The most controversial issue in this Presidential election is a question that Joe Biden and Kamala Harris refuse to answer. “Whatever position I take on that, that will become The Issue,” Biden has said. “The Issue,” as Biden called it, is one that would change the history of our Republic forever. What, then, is Court Packing? And still more importantly, what is its sister strategy, Senate Packing?
Court Packing is a power grab that has never happened in the history of our Republic—although it was attempted by President Franklin D. Roosevelt in 1937. Court Packing means expanding the number of seats on the Supreme Court, so that the President can “pack” the Court with new justices who align with his partisan agenda. Congress does have the constitutional power to establish the number of seats on the Supreme Court; however, U.S. law has fixed the Supreme Court at nine seats since 1869. (Even before 1869, Congress only expanded the number of justices to align with the number of federal circuit courts in the growing nation, because at the time, Supreme Court justices also presided in circuit courts.) Until recently, just about everyone has agreed that Court Packing is wrong—or, in Ruth Bader Ginsburg’s words in July 2019, “a bad idea”: “If anything would make the court look partisan, … it would be that.” In 1983, even Joe Biden said that Court Packing was “a bonehead idea,” “a terrible, terrible mistake” that “put in question … the independence of … the Supreme Court.”
But if Biden is elected, the consequences could be far more drastic and permanent than FDR’s 1937 Court Packing plan ever could have been.

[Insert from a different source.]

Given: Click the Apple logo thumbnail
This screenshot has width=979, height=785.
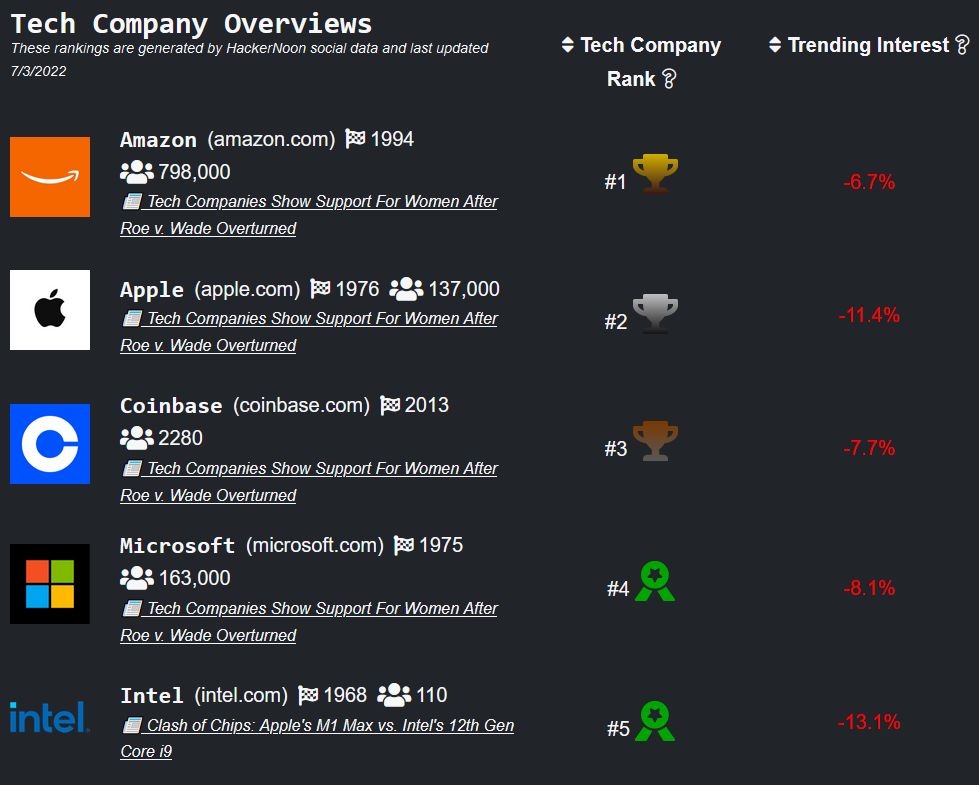Looking at the screenshot, I should 50,310.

And that is because of a related concept that Democratic leadership supports: Senate Packing.
Senate Packing is gerrymandering on steroids. A Democratic Congress would admit new blue states to the Union to ensure that Republicans could never again retake the Senate (and thus, never reverse the Democratic Court Packing).
Three days after Justice Ginsburg’s death, the New York Times published an op-ed advocating for both Court Packing and Senate Packing as retaliation if the Senate confirms Amy Coney Barrett to the Supreme Court. Nine days after the op-ed, Senate Democratic Leader Chuck Schumer told MSNBC that statehood for D.C. and Puerto Rico was on the table if Amy Coney Barrett is confirmed. Joe Biden, prior to the vacancy even arising, has been clear that he supports adding D.C. and Puerto Rico as states.
On October 9, a reported asked Biden about Court Packing: “Don’t the voters deserve to know—” “No, they don’t deserve,” Biden interrupted. The real issue, he said, is not Court Packing, but Trump’s nomination of a Supreme Court justice “in the middle of an election,” because it is the “first time in history it’s ever been done.” Biden has repeatedly used his “first time in history” claim to dodge questions about Court Packing. But Biden’s narrative is historically false. From the founding of our Republic until September 2020, there have been 29 vacancies in the Supreme Court during a Presidential election year; and all 29 times, the President has nominated a replacement. So what Biden claims is “the first time in history” is actually the 30th time. (In fact, 22 of America’s 44 Presidents have made such election year nominations.) A President’s nominees in an election year have typically been confirmed if the President’s party controls the Senate, and typically rejected if the opposing party controls the Senate.
During the Vice Presidential debate, Kamala Harris deflected questions about Court Packing by telling a “history lesson” (which also happened to be false) about Abraham Lincoln: that in 1864, when a vacancy arose at the end of Lincoln’s first term, Lincoln declined to fill it, because “Honest Abe said, ‘It’s not the right thing to do. The American people deserve to make the decision.’” (In reality, Lincoln said no such thing. The real reason he did not nominate a successor was because the Senate was out of session until after the election.)
Historical falsehoods notwithstanding, the implication of Biden, Harris, and Schumer’s arguments is clear: President Trump has committed an unprecedented wrong by nominating a new justice in an election year—a wrong that justifies a much greater departure from precedent. However, their expressed desire to let the “American people … make the decision” coincides with an insistence that the voters “don’t deserve” to know their strategy for retaliation. If Biden accomplishes Court Packing and Senate Packing, then the 2020 Election will have been the last meaningful opportunity for the American people to decide the direction of the Supreme Court.